+++ title = "Hacking CompCert" date = "2020-12-10" author = "Yann Herklotz" tags = [] categories = [] backlinks = ["3a3", "3a"] forwardlinks = ["3a5", "3a4a"] zettelid = "3a4" +++ CompCert is built in a way which makes it very easy to hack, meaning one can insert extra passes and build on the proofs that they developed. There have been many examples of this, for example Compositional CompCert \[1\] or CompCertM \[2\]. The main reason that CompCert facilitates this is because they have designed the proofs for each of their language translations is a similar way, meaning one can adopt the same translation style and get a similar proof for ones own intermediate language. In addition to that, CompCert contains many helper theorems for proofs of simulation, which are the main arguments that are used to prove equivalence. Finally, all the proofs of the different languages are composed at various levels, meaning that if they are changed, one can compose the proof in a custom way that still proves the original property that the behaviour stays the same throughout the translations.

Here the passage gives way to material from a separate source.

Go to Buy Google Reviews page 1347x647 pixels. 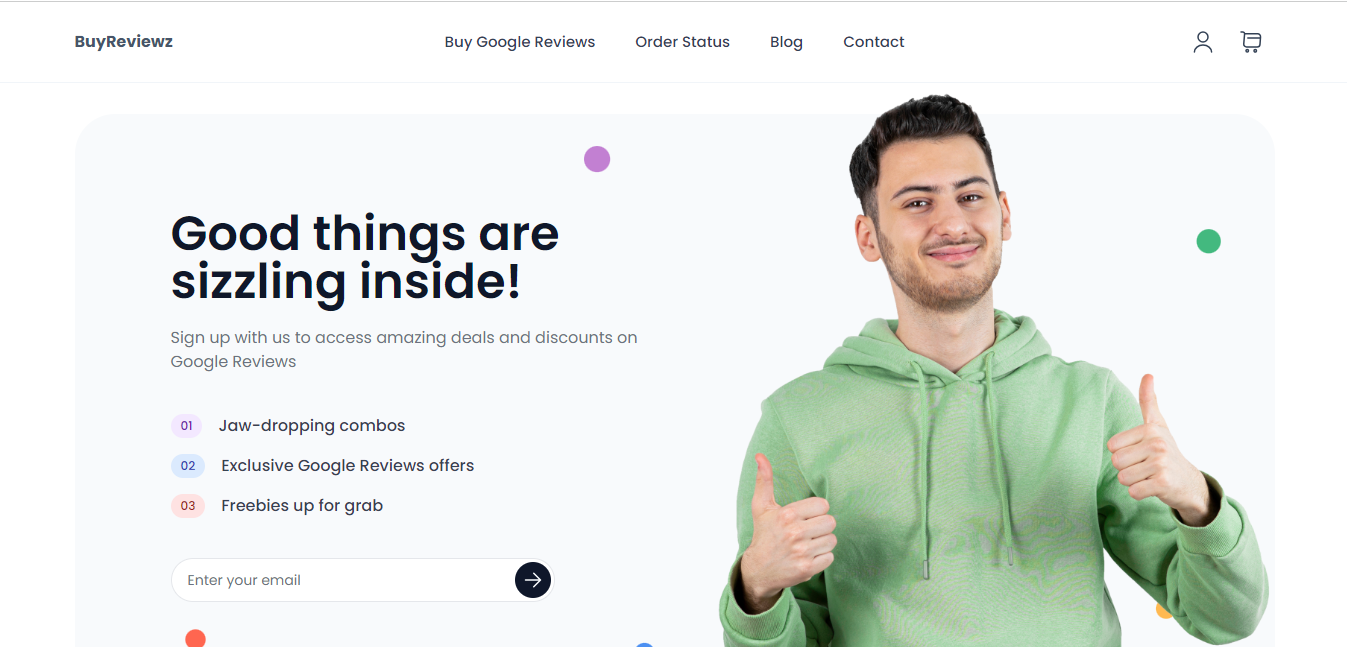tap(520, 42)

\[1\] G. Stewart, L. Beringer, S. Cuellar, and A. W. Appel, “Compositional CompCert,” in *Proceedings of the 42nd annual ACM SIGPLAN-SIGACT symposium on principles of programming languages*, in POPL ’15. Mumbai, India: Association for Computing Machinery, 2015, pp. 275–287. doi: [10.1145/2676726.2676985].
\[2\] Y. Song, M. Cho, D. Kim, Y. Kim, J. Kang, and C.-K. Hur, “CompCertM: CompCert with C-assembly linking and lightweight modular verification,” *Proc. ACM Program. Lang.*, vol. 4, no. POPL, Dec. 2019, doi: [10.1145/3371091].